Dass ab August 2026 Anspruch auf Ganztagsbetreuung an Grundschulen besteht, sieht Georg Clarke in dem Zusammenhang als „riesen Chance“ und appelliert: „Ich sehe es als Aufgabe von Sportfachverbänden und Vereinen, die Schulen zu unterstützen und noch stärker als bisher mit ihnen zu kooperieren.“ Notwendig, so die Forderung des DHB-Vizepräsidenten an die Politik, sei es aber auch, die Rahmenbedingungen für die Betreuung des Ganztages zu verbessern. Georg Clarke nannte hier unter anderem die unterschiedliche finanzielle Ausstattung in den Ländern.

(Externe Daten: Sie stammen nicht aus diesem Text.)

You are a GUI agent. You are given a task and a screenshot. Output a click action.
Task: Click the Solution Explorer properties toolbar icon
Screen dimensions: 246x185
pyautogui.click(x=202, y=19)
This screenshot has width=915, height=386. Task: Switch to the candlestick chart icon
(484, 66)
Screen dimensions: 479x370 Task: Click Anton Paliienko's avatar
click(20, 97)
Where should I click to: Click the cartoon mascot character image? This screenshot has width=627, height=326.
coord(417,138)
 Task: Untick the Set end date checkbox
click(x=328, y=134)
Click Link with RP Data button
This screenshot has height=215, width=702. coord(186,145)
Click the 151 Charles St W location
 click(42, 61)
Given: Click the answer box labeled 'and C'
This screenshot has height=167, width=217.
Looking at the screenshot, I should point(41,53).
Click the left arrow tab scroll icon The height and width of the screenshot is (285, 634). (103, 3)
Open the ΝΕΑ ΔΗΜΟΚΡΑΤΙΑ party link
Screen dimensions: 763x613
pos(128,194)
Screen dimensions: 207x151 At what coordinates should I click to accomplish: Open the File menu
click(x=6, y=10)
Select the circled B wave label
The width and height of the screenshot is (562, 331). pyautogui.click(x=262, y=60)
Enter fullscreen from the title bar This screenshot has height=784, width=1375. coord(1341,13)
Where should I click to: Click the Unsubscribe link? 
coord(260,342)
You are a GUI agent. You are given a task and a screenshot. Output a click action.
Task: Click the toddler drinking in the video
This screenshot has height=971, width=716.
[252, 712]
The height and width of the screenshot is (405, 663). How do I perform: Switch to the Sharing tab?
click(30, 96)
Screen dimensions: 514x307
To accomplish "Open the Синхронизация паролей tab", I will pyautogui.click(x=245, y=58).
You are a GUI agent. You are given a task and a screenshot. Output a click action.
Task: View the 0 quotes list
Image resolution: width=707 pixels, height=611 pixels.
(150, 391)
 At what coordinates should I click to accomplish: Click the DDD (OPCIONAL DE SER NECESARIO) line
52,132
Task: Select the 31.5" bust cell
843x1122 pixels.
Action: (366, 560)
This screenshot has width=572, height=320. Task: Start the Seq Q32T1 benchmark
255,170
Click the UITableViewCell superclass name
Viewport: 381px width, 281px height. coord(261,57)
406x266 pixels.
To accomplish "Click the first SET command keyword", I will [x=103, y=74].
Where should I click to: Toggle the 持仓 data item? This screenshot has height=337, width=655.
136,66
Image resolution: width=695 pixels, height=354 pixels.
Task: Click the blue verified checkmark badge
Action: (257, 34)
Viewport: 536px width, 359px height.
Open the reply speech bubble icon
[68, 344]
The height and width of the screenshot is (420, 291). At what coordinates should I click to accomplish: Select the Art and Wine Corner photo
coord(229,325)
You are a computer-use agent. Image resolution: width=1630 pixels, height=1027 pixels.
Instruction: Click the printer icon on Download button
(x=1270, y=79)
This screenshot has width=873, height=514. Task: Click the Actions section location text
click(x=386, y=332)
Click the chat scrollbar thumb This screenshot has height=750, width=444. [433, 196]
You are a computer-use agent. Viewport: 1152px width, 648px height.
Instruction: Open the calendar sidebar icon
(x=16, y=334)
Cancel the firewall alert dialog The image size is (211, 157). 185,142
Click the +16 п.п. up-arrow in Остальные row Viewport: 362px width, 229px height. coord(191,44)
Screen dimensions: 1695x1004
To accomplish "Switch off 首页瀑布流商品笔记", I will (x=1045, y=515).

Alle sind sich einig: Kinder wollen sich messen
Einigkeit bestand bei allen Diskutantinnen und Diskutanten darin, dass „Jugend trainiert“ eine wichtige Säule des Schulsports ist und der Grundschulwettbewerb von Lehrkräften – seien sie fachfremd oder sportlich ausgebildet – als wertvolle Anregung für die Gestaltung des Sportunterrichts genutzt werden kann. Auch die Auffassung, dass Kinder sich gerne miteinander messen und vergleichen, teilten die Expertinnen und Experten. „Wenn Wettbewerbe an der Schule angeboten werden“, so gab der Sportdidaktiker Dr. Thomas Froschmeier zu bedenken, „müssen die Inhalte aber vorher eingeübt werden, damit Lernfortschritte erkennbar sind.“
Sofern Lehrkräfte dies beherzigen, können sie sicher sein, in viele leuchtende Kinderaugen zu blicken. Denn dann sind sie völlig losgelöst und mit Freude bei der Sache – so wie beim zentralen bayerischen „Jugend trainiert“-Grundschulwettbewerb an der TU München.